23 mai 2009

12 - Vacances à St-Cyrille de Wendover

Mes premières payes

Mes vacances d’été étaient classées avant le temps dans la case travail-famille.

D’abord une précision du vocabulaire campagnard. Faire le train chez soi ou chez Ernest Allard où j’ai tiré un minimum de 6000 vaches en trois ans, ce n’était pas travailler. C’était respirer l’air du quotidien. Faire les foins chez soi non plus. Le concept travail comportait la conjonction de trois notions :
Celle d’un ailleurs, celle d’une rémunération et aussi celle d’une tâche spéciale, occasionnelle.

Mon premier travail de vacances dura une semaine, chez un ailleurs proche, tante Lucienne, à faire les foins. J’avais probablement 9 ou 10 ans. La rémunération, 1$ pour toute la semaine, fut probablement la plus appréciée de toute ma vie. Elle n’avait pas été convenue, je l’avais espérée en écoutant chuchoter mon oncle et ma tante qui semblaient apprécier mon travail. Le montant m’avait surpris. Je n’espérais pas tant.

Je fus engagé une autre semaine dans le rang, chez Donat Lemaire. Imaginez une semaine souvent seul, à sarcler des choux-de-siam (on disait « choutiam » pour navet ou rutabaga) qui poussaient mal dans l’argile desséchée. Que les rangs étaient longs! D’autant plus longs que les terres sans accident de la plaine du lac St-Pierre semblaient les étirer jusqu’à l’horizon. Pour m’en libérer je souhaitais toutes les catastrophes. Un orage, le tonnerre, la grêle, un bœuf menaçant qui fonçait dans le champ, une noirceur subite sous l’action d’un Josué inversé… C’était si ardu et si ennuyant que ma mémoire a effacé toute dimension positive de cet engagement. J’en ai oublié le salaire qui devait être régulier, probablement cinq dollars pour la semaine. Ce cinq dollars comparé au 1$ de mon premier salaire, un gros déficit. Un cinq dollars dans le rouge.


À St-Cyrile de Wendover - Vacances de rêve

Philippe Prince, frère de mon oncle Robert qui demeurait en face dans le rang 5 de St-Cyrille de Wendover. Philippe Prince habitait avec son père Joseph et sa sœur. Monsieur Prince, le père, faisait patriarche. Il m’impressionnait beaucoup surtout quand on faisait les prières du matin, d’avant les repas et la prière du soir toujours accompagnée du chapelet récité en entier.

Là j’ai appris beaucoup de choses et j’ai passé un été très agréable.

D’abord, après plusieurs essais plus ou moins fructueux, j’ai réussi à maîtriser la levée des dents du râteau et à faire des andins dont j’étais fier. Qu’ils soient croches ou droits Philippe riait dans sa barbe en les observant. J’ai toujours été sensible à la sympathie qui émanait de son regard. Et il ne me criait jamais « après » sic. Leur râteau était plus gros que le nôtre. Plus gros signifiait principalement que le siège était plus haut et qu’il me fallait descendre du siège, me tenir en équilibre sur un pied pour pouvoir de l’autre déclencher le levier qui actionnait la levée des dents du râteau. Facile à dire. À vaincre sans péril on triomphe sans gloire. J’étais content de moi.

▶ **Entrées fournies**
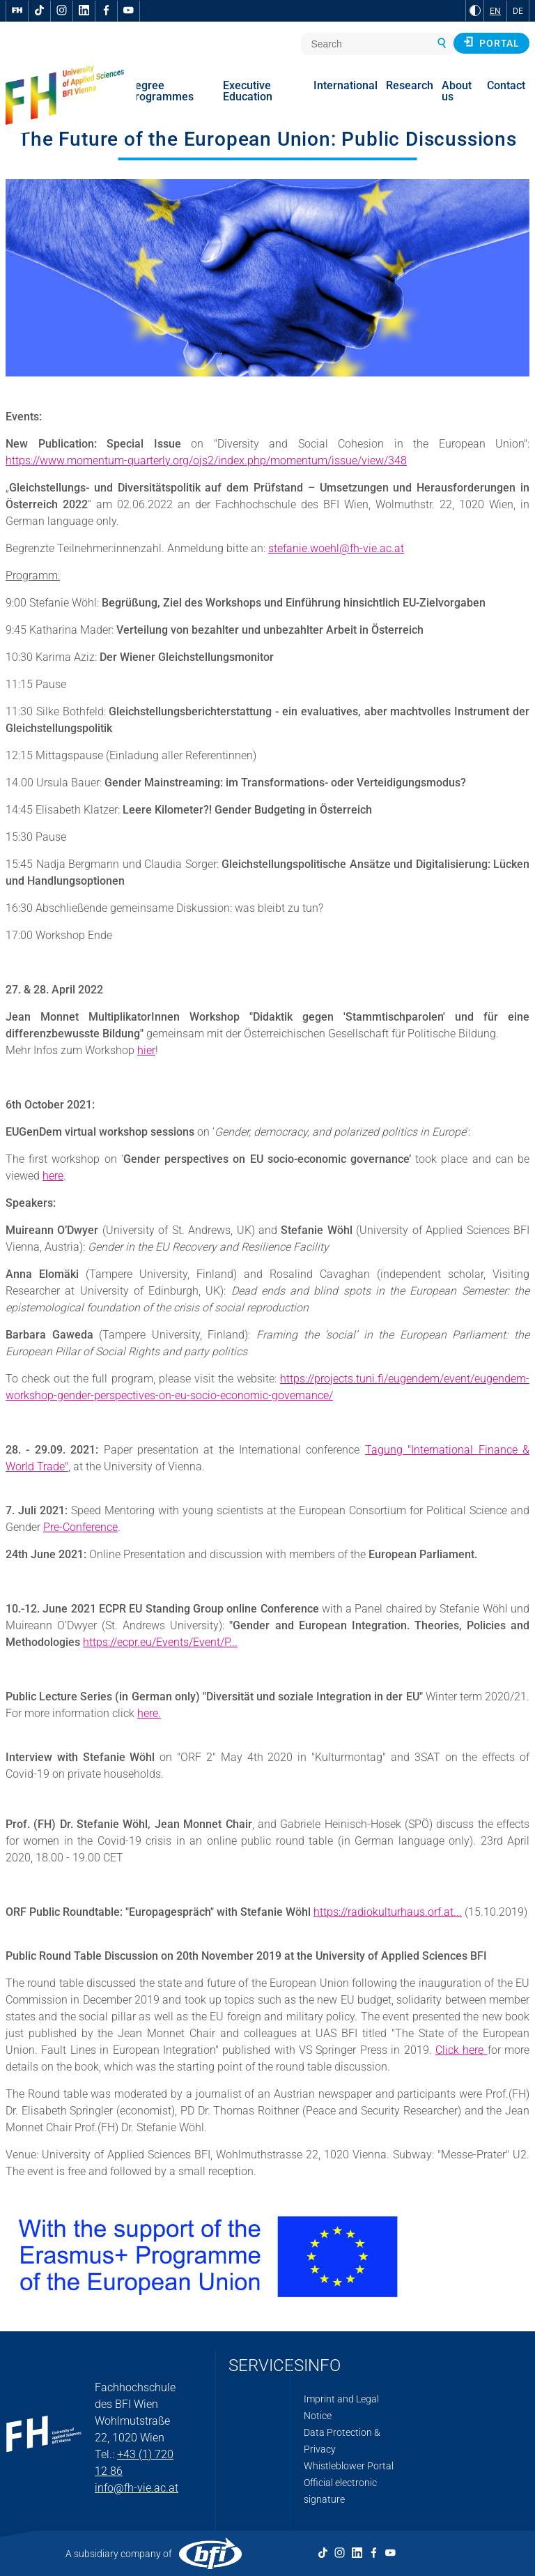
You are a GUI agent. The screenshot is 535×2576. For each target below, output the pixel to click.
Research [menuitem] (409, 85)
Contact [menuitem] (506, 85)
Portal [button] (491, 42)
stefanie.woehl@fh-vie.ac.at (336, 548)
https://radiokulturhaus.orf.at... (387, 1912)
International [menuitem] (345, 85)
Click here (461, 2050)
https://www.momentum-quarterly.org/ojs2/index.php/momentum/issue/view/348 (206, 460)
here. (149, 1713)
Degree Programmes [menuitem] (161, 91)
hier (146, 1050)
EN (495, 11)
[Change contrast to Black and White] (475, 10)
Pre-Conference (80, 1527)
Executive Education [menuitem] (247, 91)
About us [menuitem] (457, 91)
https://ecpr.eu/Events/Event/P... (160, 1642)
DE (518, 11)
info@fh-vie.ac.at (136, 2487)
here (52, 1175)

▶ **Énoncé A**
Recopiez le passage du récit qui commence par « Philippe Prince, frère » et va jusqu'à « récité en entier. », en y remplaçant « chapelet » par « rosaire ».
▶ **Énoncé B**
Transcrivez en tableau Markdown les lignes des entrées, depuis celle qui contient « here. (149, 1713) » jusqu'à la fin des entrées. Mettez deux colonnes, n pour le numéro de rang et Ligne pour le texte, et omettez les lignes vides.

▶ **Réponse rédigée A**
Philippe Prince, frère de mon oncle Robert qui demeurait en face dans le rang 5 de St-Cyrille de Wendover. Philippe Prince habitait avec son père Joseph et sa sœur. Monsieur Prince, le père, faisait patriarche. Il m’impressionnait beaucoup surtout quand on faisait les prières du matin, d’avant les repas et la prière du soir toujours accompagnée du rosaire récité en entier.

▶ **Réponse rédigée B**
| n | Ligne |
|---|---|
| 1 | here. (149, 1713) |
| 2 | Degree Programmes [menuitem] (161, 91) |
| 3 | hier (146, 1050) |
| 4 | EN (495, 11) |
| 5 | [Change contrast to Black and White] (475, 10) |
| 6 | Pre-Conference (80, 1527) |
| 7 | Executive Education [menuitem] (247, 91) |
| 8 | About us [menuitem] (457, 91) |
| 9 | https://ecpr.eu/Events/Event/P... (160, 1642) |
| 10 | DE (518, 11) |
| 11 | info@fh-vie.ac.at (136, 2487) |
| 12 | here (52, 1175) |